Source records

"""

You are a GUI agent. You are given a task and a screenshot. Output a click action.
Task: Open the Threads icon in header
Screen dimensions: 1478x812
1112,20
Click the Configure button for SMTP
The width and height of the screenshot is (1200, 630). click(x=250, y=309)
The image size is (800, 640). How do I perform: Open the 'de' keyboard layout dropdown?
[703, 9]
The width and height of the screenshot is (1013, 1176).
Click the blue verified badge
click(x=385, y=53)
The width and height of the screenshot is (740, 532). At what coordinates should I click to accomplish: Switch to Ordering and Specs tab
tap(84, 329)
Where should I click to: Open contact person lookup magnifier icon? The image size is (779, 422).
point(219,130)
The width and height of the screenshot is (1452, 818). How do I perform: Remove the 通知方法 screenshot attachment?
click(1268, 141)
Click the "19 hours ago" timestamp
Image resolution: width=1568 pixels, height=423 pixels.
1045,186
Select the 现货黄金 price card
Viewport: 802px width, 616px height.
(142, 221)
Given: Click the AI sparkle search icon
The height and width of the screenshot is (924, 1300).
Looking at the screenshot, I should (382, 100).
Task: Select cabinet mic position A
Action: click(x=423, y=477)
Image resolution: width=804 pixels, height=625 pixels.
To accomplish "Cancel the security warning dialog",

"""

→ **About this task**
All records above need to be set down again exactly as written.

→ **Answer section**
You are a GUI agent. You are given a task and a screenshot. Output a click action.
Task: Open the Threads icon in header
Screen dimensions: 1478x812
1112,20
Click the Configure button for SMTP
The width and height of the screenshot is (1200, 630). click(x=250, y=309)
The image size is (800, 640). How do I perform: Open the 'de' keyboard layout dropdown?
[703, 9]
The width and height of the screenshot is (1013, 1176).
Click the blue verified badge
click(x=385, y=53)
The width and height of the screenshot is (740, 532). At what coordinates should I click to accomplish: Switch to Ordering and Specs tab
tap(84, 329)
Where should I click to: Open contact person lookup magnifier icon? The image size is (779, 422).
point(219,130)
The width and height of the screenshot is (1452, 818). How do I perform: Remove the 通知方法 screenshot attachment?
click(1268, 141)
Click the "19 hours ago" timestamp
Image resolution: width=1568 pixels, height=423 pixels.
1045,186
Select the 现货黄金 price card
Viewport: 802px width, 616px height.
(142, 221)
Given: Click the AI sparkle search icon
The height and width of the screenshot is (924, 1300).
Looking at the screenshot, I should (382, 100).
Task: Select cabinet mic position A
Action: click(x=423, y=477)
Image resolution: width=804 pixels, height=625 pixels.
To accomplish "Cancel the security warning dialog",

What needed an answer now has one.